The "Economic Inclusion" element targets micro, small and medium-sized enterprises (MSMEs) – the millions of informal traders, workshops, and small farms that employ about 80 per cent of Kenya's workforce.
The programme aims to improve access to credit for these businesses and expand social protection programmes, ensuring cash transfers reach the poorest households through Kenya's Enhanced Single Registry – a digital database that helps identify legitimate beneficiaries and reduce duplication.
Despite the external inflows, Kenya's fiscal fundamentals remain shaky.
The Kenya Revenue Authority has persistently missed its collection targets.
The taxman missed its revenue collection target for the 2025/26 fiscal year by roughly Sh132 billion, official data showed recently, as sluggish formal sector employment and tax policy changes undercut domestic receipts despite the strongest overall growth in recent years.
The KRA collected Sh2.844, up 10.6 per cent from the previous year, but fell short of a combined target of approximately Sh2.976 trillion for exchequer and agency revenues, according to the authority's end-year performance report.
Domestic revenue was the main drag, posting a 93 per cent performance rate against a Sh1.991 trillion target. Pay As You Earn (PAYE) grew just 6.7 per cent – below the 8.5 per cent average of the previous two years – as formal sector employment shrank to 15.3 per cent of total employment, down from 15.7 per cent in 2022. Domestic VAT collections were hit by a policy change halving the levy on petroleum products to 8 per cent in May and June, which generated substantial refund claims. Customs revenue, however, overperformed at 100.8 per cent of its target, driven by robust oil tax collections.
The shortfall piles fresh pressure on the Treasury, which is struggling to plug a Sh1.1 trillion budget deficit with debt service consuming more than a quarter of national spending.
KRA said it would double down on digital reforms in the current fiscal year, including expanded electronic invoicing and artificial intelligence tools, to improve compliance and seal revenue leakages.
With multilateral funding frozen for much of 2026, the Treasury had been forced to rely almost entirely on domestic borrowing – a strategy that crowds out private sector lending and pushes up interest rates for ordinary borrowers.
The AfDB, which has supported Kenya's development priorities since the country became a member in 1964, has financed over 167 projects valued at more than $7.8 billion across infrastructure, energy, agriculture, water, and governance.
“Kenya has demonstrated resilience in navigating a challenging global environment while continuing to pursue important reforms to strengthen its economy and create opportunities for its people,” said Abdoulaye Coulibaly, Director of the African Development Bank Group’s Governance Department.
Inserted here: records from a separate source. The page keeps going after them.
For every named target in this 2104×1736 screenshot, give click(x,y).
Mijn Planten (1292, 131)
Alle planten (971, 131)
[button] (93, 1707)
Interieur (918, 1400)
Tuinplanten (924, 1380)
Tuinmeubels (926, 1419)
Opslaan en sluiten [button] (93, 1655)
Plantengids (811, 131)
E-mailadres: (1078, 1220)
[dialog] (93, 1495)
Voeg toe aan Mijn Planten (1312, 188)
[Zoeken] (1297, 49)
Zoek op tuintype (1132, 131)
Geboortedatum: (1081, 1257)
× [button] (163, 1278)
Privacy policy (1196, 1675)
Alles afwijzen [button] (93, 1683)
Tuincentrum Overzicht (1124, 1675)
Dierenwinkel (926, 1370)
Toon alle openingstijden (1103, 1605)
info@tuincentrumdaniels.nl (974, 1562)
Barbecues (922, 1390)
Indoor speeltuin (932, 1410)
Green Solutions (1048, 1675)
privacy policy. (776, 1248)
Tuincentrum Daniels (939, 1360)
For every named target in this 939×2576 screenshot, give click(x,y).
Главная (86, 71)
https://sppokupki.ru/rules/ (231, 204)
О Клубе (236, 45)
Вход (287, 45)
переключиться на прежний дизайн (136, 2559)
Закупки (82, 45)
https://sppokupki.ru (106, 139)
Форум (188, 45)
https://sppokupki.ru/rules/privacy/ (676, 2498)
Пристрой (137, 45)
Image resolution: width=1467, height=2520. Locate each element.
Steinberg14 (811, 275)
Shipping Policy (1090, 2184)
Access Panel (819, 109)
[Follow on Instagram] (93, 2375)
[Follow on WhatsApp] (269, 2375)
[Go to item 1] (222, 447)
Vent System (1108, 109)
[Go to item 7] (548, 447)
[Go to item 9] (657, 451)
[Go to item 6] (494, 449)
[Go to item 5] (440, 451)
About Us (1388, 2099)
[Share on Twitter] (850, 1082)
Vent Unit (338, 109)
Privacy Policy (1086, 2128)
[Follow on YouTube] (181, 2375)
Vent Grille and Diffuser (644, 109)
"This operation supports reforms that will strengthen public institutions, improve the efficiency and transparency of public spending, expand opportunities for young people and entrepreneurs, and help build a more resilient and inclusive economy.”
But for Government, the AfDB's approval is a double-edged sword, analysts and Treasury mandarins admit. It fills the IMF-sized hole in the budget, yet it also delays the hard choices on revenue reform and expenditure restraint that economists say are essential for long-term sustainability.
"The danger is that these loans become a crutch that allows the government to avoid structural fixes," said a Treasury official who declined to be named due to the sensitivity of the topic. "Come 2027, if revenues haven't improved and the election is over, the country could find itself in an even deeper hole with fewer friends to call."